What, you didn’t experience The Baconing?

I had not, and thanks for injecting something worth smiling at into this thread!

From the John Scalzi article one item that does speak to how the public opinion street often works despicably:

I see some deeply shitty people hoping I’m “next,” which among other things means they are explicitly hoping that I’ve done things close to what Neil is credibly accused of, to actual other people, just so they can have the satisfaction of seeing me “owned.” And, well.
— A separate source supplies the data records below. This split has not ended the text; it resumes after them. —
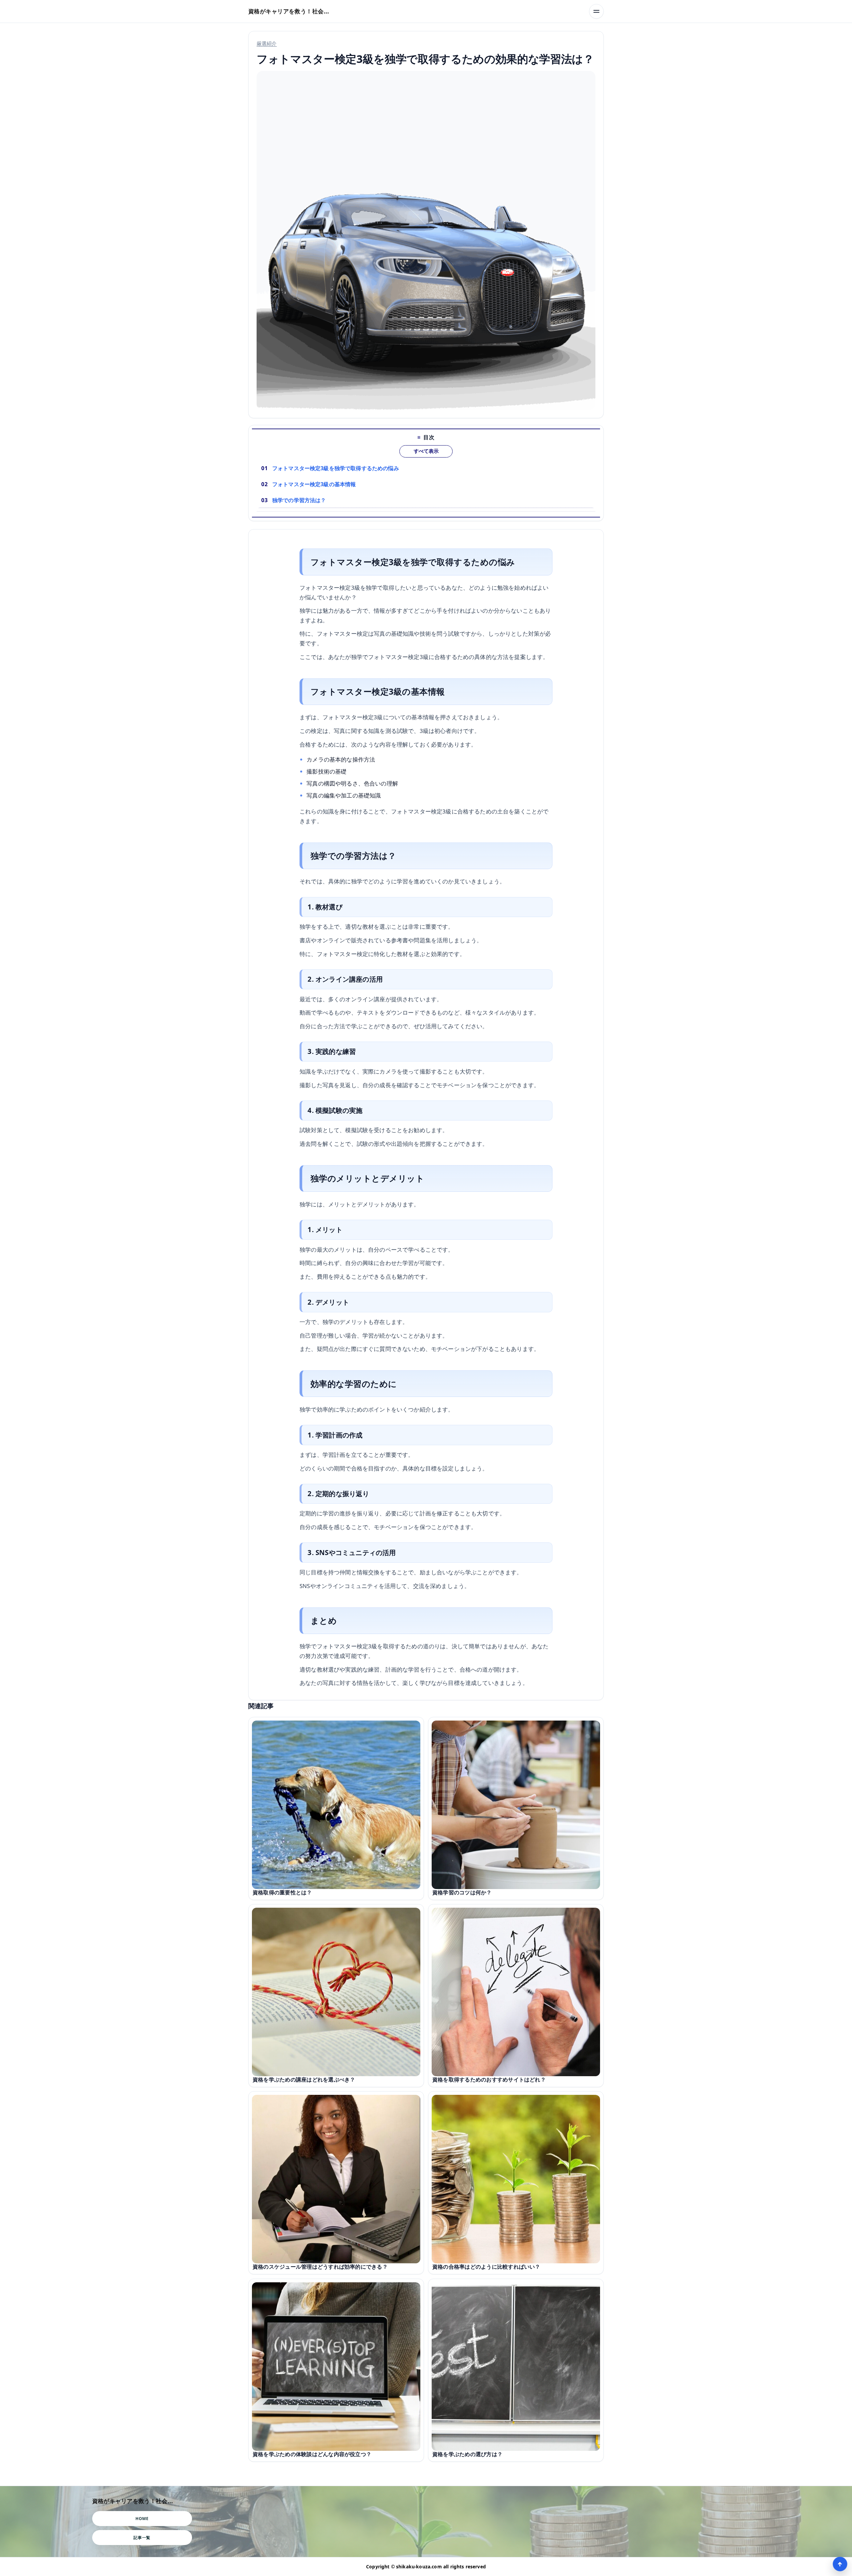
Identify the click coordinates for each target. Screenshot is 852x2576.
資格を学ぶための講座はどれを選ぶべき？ (304, 2079)
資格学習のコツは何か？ (462, 1892)
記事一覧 (141, 2537)
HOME (141, 2518)
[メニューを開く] (596, 11)
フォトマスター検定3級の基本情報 (314, 484)
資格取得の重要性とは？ (282, 1892)
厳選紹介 (267, 43)
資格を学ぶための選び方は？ (467, 2454)
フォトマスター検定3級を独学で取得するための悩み (335, 468)
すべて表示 (426, 451)
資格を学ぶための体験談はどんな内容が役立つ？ (312, 2454)
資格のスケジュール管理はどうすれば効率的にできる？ (320, 2266)
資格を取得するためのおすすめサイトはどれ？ (489, 2079)
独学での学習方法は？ (299, 500)
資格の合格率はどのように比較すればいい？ (486, 2266)
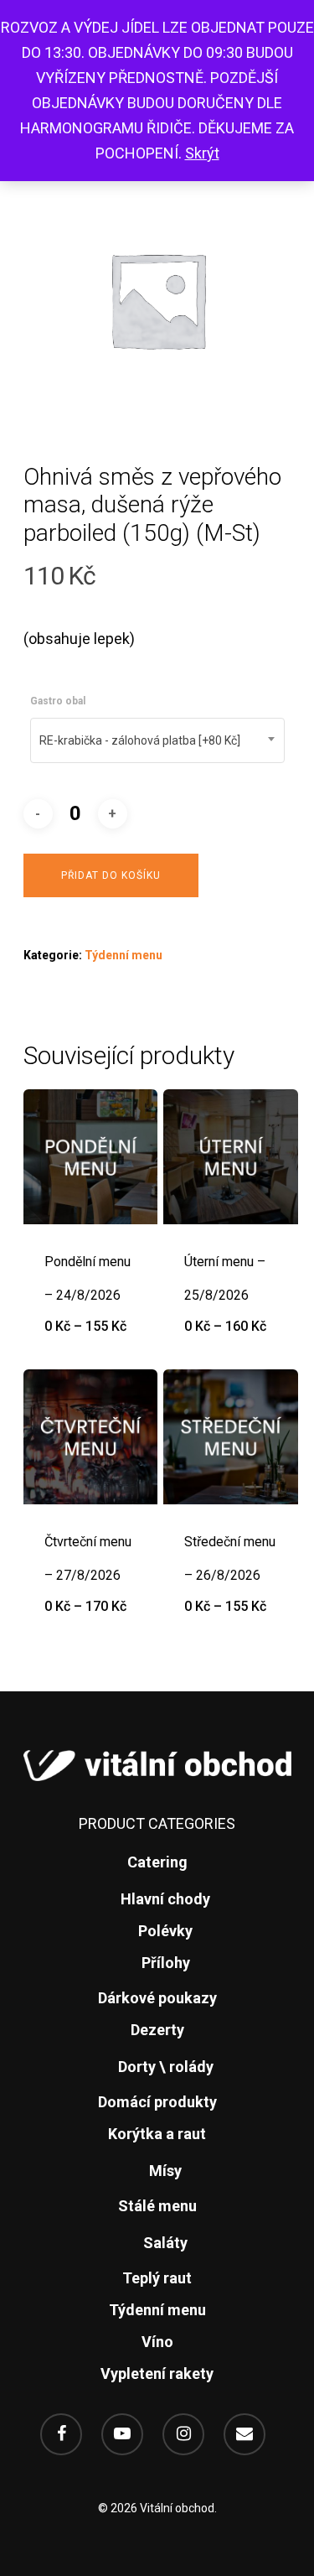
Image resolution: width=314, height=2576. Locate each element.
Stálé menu (157, 2206)
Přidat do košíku (111, 875)
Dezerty (157, 2029)
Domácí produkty (157, 2102)
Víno (157, 2341)
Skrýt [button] (202, 153)
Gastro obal (57, 701)
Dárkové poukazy (157, 1998)
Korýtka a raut (157, 2133)
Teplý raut (157, 2278)
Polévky (165, 1931)
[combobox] (157, 740)
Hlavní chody (165, 1899)
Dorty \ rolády (166, 2066)
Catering (157, 1862)
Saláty (165, 2242)
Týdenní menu (123, 955)
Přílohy (166, 1962)
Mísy (165, 2170)
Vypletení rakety (157, 2373)
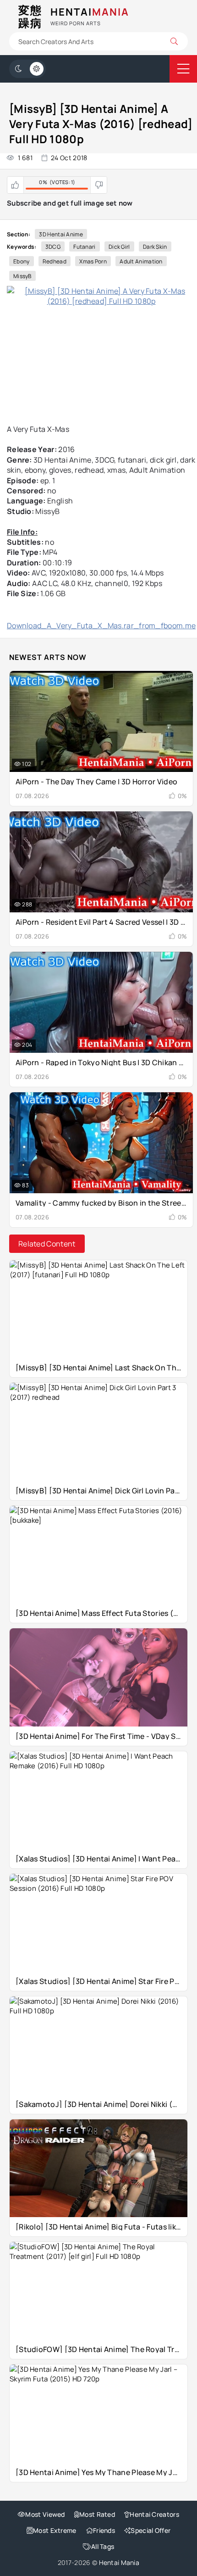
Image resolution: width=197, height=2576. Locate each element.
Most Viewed (45, 2514)
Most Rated (97, 2514)
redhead (54, 261)
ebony (21, 261)
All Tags (102, 2546)
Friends (104, 2530)
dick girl (119, 247)
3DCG (52, 247)
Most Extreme (55, 2530)
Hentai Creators (154, 2514)
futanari (84, 247)
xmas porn (93, 261)
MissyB (22, 276)
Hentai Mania (119, 2562)
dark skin (155, 247)
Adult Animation (141, 261)
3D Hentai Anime (61, 234)
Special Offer (150, 2530)
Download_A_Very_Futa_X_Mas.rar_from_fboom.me (101, 625)
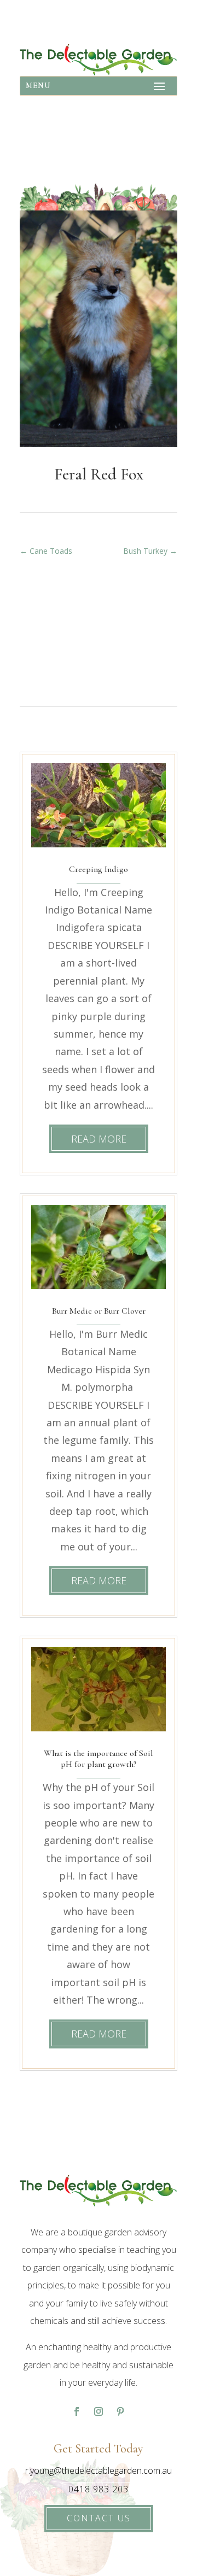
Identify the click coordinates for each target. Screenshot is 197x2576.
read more (98, 1138)
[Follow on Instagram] (98, 2411)
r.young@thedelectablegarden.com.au (98, 2470)
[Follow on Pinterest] (120, 2411)
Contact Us (99, 2518)
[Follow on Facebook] (76, 2411)
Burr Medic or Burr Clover (99, 1310)
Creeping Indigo (98, 869)
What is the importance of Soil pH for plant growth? (98, 1759)
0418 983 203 (98, 2489)
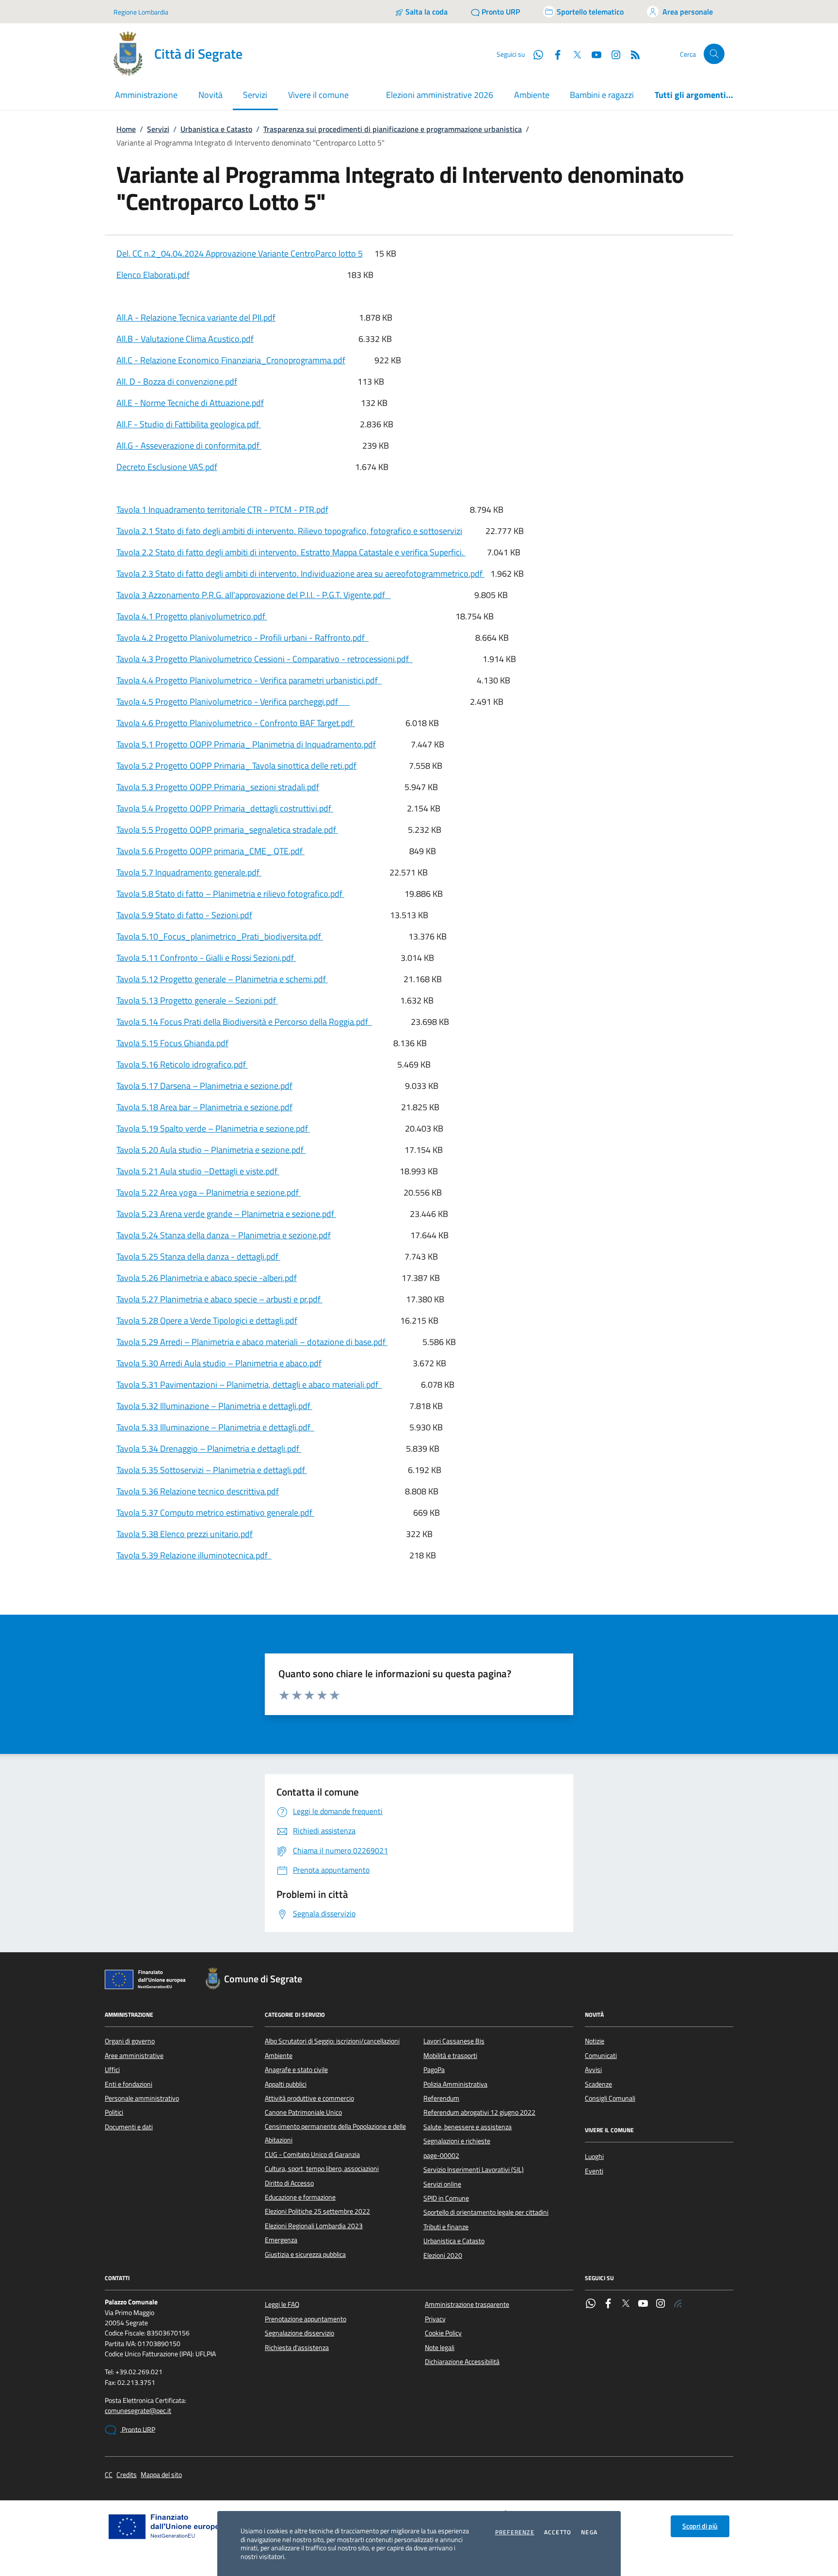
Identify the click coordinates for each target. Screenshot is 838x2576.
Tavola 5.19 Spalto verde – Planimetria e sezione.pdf (213, 1128)
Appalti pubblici (285, 2084)
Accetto (557, 2532)
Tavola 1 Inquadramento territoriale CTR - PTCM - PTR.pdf (222, 509)
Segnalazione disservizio (299, 2333)
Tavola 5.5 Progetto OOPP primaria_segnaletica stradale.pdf (227, 829)
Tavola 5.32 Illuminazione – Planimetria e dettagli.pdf (214, 1405)
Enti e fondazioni (128, 2084)
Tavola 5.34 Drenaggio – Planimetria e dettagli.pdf (208, 1448)
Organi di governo (130, 2041)
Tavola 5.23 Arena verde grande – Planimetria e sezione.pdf (226, 1213)
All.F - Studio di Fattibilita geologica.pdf (188, 424)
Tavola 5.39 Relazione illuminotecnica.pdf (194, 1555)
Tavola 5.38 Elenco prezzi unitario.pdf (184, 1533)
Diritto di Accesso (289, 2183)
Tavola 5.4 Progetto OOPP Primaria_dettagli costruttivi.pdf (224, 808)
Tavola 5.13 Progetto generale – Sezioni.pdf (197, 1000)
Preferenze (514, 2532)
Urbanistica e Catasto (216, 129)
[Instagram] (612, 54)
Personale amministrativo (142, 2098)
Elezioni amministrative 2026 (439, 94)
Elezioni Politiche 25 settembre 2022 (317, 2211)
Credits (126, 2475)
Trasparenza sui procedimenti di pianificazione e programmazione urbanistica (392, 129)
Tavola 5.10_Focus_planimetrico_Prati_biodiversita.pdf (219, 936)
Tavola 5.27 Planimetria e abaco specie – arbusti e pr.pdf (219, 1299)
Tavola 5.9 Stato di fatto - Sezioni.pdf (184, 915)
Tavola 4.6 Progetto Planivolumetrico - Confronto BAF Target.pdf (235, 722)
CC (109, 2475)
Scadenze (598, 2084)
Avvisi (593, 2069)
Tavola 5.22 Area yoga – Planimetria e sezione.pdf (208, 1192)
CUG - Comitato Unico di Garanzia (312, 2154)
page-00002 (441, 2155)
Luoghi (594, 2156)
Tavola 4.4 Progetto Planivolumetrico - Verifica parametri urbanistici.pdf (249, 680)
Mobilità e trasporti (450, 2055)
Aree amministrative (134, 2055)
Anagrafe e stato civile (296, 2069)
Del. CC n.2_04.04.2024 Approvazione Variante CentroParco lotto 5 (239, 253)
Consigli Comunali (610, 2098)
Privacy (435, 2319)
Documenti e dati (129, 2127)
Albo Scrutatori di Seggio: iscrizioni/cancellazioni (332, 2041)
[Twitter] (625, 2304)
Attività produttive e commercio (309, 2098)
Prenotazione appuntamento (305, 2319)
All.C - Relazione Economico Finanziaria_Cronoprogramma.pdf (230, 360)
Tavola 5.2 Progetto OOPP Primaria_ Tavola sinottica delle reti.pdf (236, 765)
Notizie (594, 2041)
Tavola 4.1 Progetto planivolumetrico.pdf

Those people can go fuck themselves.

Or they are threatening that “someone may” fabricate an accusation against him, because they are so convinced that anyone can be arbitrarily picked for “cancelling” that way.

This goes to the unfortunate tendency in mass public opinion to either believe anyone can be “cancelled” on mere hearsay, or the even more pernicious belief that “they ALL do it, this one just got caught”.

This last contributes to the corollary that anyone who had any contact or adjacency to the troublesome person’s circle, even in other contexts or even if not themselves involved, HAD to have known, SHOULD have known, MUST have known. So everyone who ever met with Epstein, or Weinstein, or Diddy, or Gaiman, etc. more than once, must have been part of the misdeeds or been part of the cover up.

One major takeaway line from that:

the absolute best case scenario is still terrifically bad

and yeah, I think he’s right about that.

I also think that @puzzlegal might be right: that Gaiman genuinely doesn’t see how bad it is; and that it’s even possible he doesn’t see how bad the worse scenarios are. He grew up with massive abuse of power, and may see it as normal. (Again: a reason is not an excuse. He should have known better, even if he didn’t understand better.)

Someone more familiar with his work, tell me if I’m remembering right, I don’t have the work here to check: did Gaiman write Dream, somewhere in the graphics, as having had their (also immortal) lover tortured for an extraordinary length of time – and then have them forgive it?

He’s a horror writer; I don’t remember being that shocked by his having written Dream as having done that. But I was disturbed, years ago, at having it presented as something forgivable, to the point of their getting back together. But again I’m not sure that I’m remembering it right.

I don’t know how well tuned you are into SF dramas, but Scalzi has a specific set of scum against him, known as the Sad/Rabid Puppies.